With a projected $4.3 billion deficit this year and mounting debt as far as the eye can see, the Wynne government will have to better control spending to repair the damage to Ontario’s finances. In these efforts, a key area of spending to scrutinize is the wages and benefits of government employees, which are responsible for roughly half of Ontario government pro¬gram spending each year.

There’s ample reason to better control compensation costs. While the government must provide competitive compensation to attract qualified employees, research shows that the wages and benefits of government employees tend to eclipse those for comparable private-sector positions.

A new Fraser Institute study spotlights the wage premium enjoyed by government employees in Ontario at all levels (federal, provincial and local). Using Statistics Canada data from 2015, the study finds that government employees receive, on average, 13.4 per cent higher wages than comparable workers in the private sector. This wage premium accounts for differences between individual workers in the two sectors such as age, gender, education, tenure, experience, and type of work.

But wages are just one component of total compensation, which includes pensions, early retirement and job security. As any business-owner or manager will tell you, it’s the total cost of compensation that matters rather than the individual components. Yet even on various non-wage benefits, the available Statistics Canada data suggests government employees in Ontario come out ahead.

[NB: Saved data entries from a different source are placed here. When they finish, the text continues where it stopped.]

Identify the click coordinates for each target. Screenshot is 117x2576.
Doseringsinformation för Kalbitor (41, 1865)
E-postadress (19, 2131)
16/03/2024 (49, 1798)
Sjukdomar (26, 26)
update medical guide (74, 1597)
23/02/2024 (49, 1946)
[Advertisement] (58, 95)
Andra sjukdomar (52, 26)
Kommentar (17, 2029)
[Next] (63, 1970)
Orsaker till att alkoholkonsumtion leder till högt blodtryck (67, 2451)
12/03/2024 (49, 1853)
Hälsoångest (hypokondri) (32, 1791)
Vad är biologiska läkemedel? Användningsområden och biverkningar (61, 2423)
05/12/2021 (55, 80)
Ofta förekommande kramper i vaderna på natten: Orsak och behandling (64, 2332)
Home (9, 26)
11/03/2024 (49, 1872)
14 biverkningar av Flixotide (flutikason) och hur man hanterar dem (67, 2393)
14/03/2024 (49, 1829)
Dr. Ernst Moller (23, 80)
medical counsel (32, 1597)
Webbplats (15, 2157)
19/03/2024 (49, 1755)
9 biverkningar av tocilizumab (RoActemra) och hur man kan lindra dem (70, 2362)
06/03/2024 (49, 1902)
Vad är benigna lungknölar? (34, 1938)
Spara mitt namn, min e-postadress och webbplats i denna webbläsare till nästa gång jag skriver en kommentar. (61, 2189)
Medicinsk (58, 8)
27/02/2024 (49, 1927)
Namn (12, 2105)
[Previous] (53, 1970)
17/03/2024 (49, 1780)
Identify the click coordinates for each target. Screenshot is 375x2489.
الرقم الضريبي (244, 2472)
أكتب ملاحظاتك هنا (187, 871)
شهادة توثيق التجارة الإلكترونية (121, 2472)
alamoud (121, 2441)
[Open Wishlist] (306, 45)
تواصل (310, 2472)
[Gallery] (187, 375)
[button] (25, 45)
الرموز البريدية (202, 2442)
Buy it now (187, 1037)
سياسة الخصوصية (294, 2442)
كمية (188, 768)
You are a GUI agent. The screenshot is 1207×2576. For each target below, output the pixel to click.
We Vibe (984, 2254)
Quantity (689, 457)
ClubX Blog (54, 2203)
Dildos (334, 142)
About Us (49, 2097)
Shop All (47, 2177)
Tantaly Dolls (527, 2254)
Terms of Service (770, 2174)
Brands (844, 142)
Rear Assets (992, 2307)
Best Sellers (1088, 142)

First consider the imbalance on pensions, one of the costliest benefits provided to workers in both sectors. In 2015, eight of 10 government workers in Ontario (79.7 per cent) were covered by a defined benefit pension plan—which guarantees a level of benefits in retirement—compared to just one of 10 workers in the private sector (11.4 per cent).

Government sector workers in Ontario also retire, on average, 1.4 years earlier than private-sector workers. Furthermore, they are away from their jobs for personal reasons 60 per cent more days per year (10.9 days vs. 6.8 days in the private sector).

When it comes to job security, another non-wage benefit, government workers have a distinct advantage. In 2015, 3.2 per cent of private-sector employment in Ontario experienced job loss—six times higher than the 0.5 per cent of government-sector employment.

So what drives this disparity in wages and benefits?

The reason is twofold. In the government sector, political factors largely determine the wage-setting process, while economic realities—productivity concerns, market forces, hard budget constraints—guide the process in the private sector. Moreover, the monopoly environment of the government sector amplifies these differences, compared to the competitive environment of the private sector.

This is more than just a fiscal issue. It’s about fairness, too. Why should government employees receive a premium paid for by private-sector workers who receive less for similar positions?

Taking the politics out of the wage-setting process will help level the playing field between government and private-sector workers. This can be done by enacting measures that link the wages and benefits of government employees to similar positions in the private sector. Doing so would allow all governments (including Ontario’s) to better control spending, rein in debt, and maintain fairness for taxpayers who ultimately foot the bill.